━━━━━ Dataset entries ━━━━━

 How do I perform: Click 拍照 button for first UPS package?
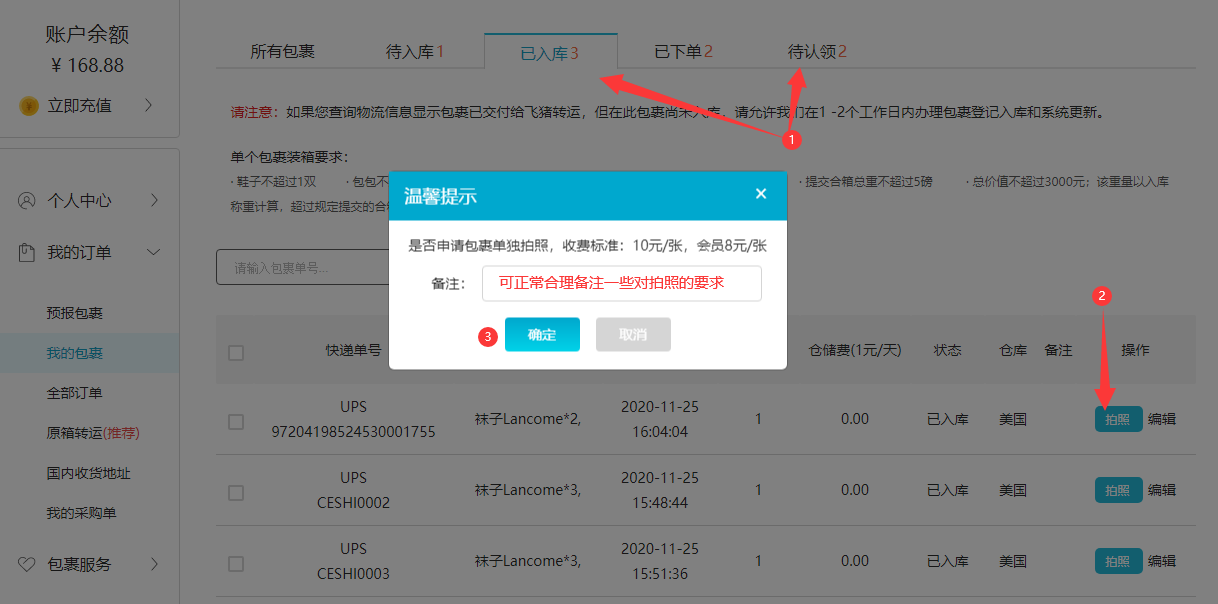tap(1117, 419)
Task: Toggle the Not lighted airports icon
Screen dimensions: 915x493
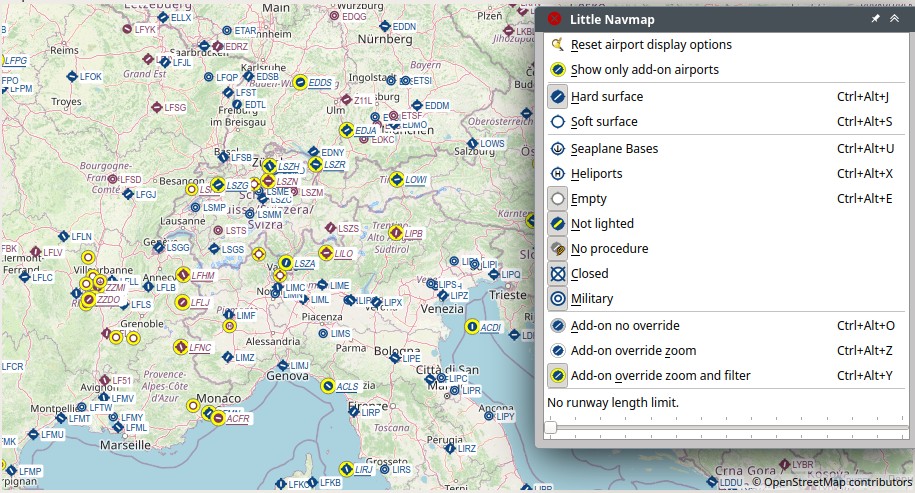Action: tap(558, 223)
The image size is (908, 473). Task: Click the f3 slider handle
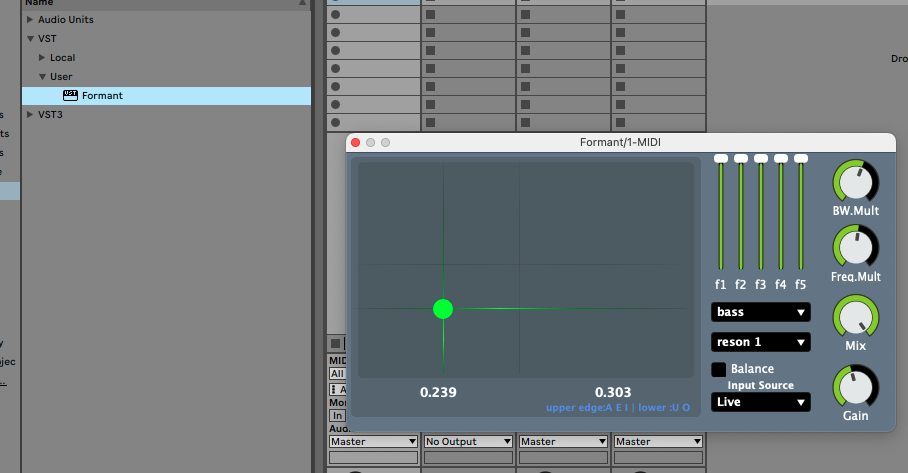760,159
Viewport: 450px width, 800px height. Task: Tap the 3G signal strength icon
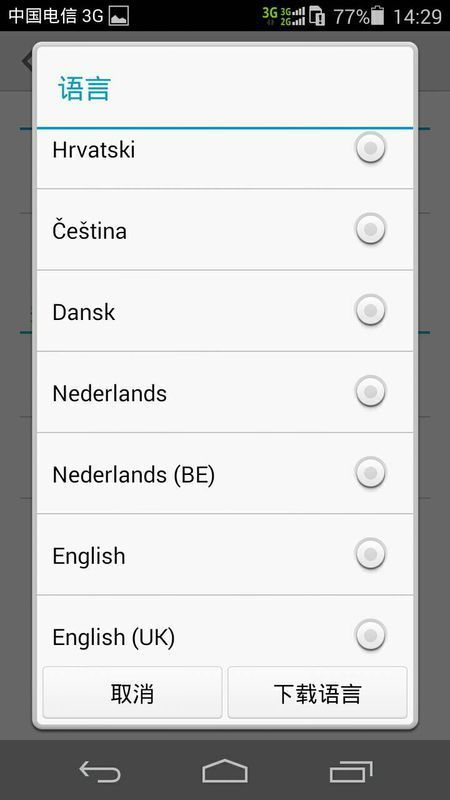[293, 16]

━━━━━

_What to do_
The pictures should be dropped, and every line above should be set down again exactly.

_Written response_
 How do I perform: Click 拍照 button for first UPS package?
tap(1117, 419)
Task: Toggle the Not lighted airports icon
Screen dimensions: 915x493
Action: tap(558, 223)
The image size is (908, 473). Task: Click the f3 slider handle
760,159
Viewport: 450px width, 800px height. Task: Tap the 3G signal strength icon
[293, 16]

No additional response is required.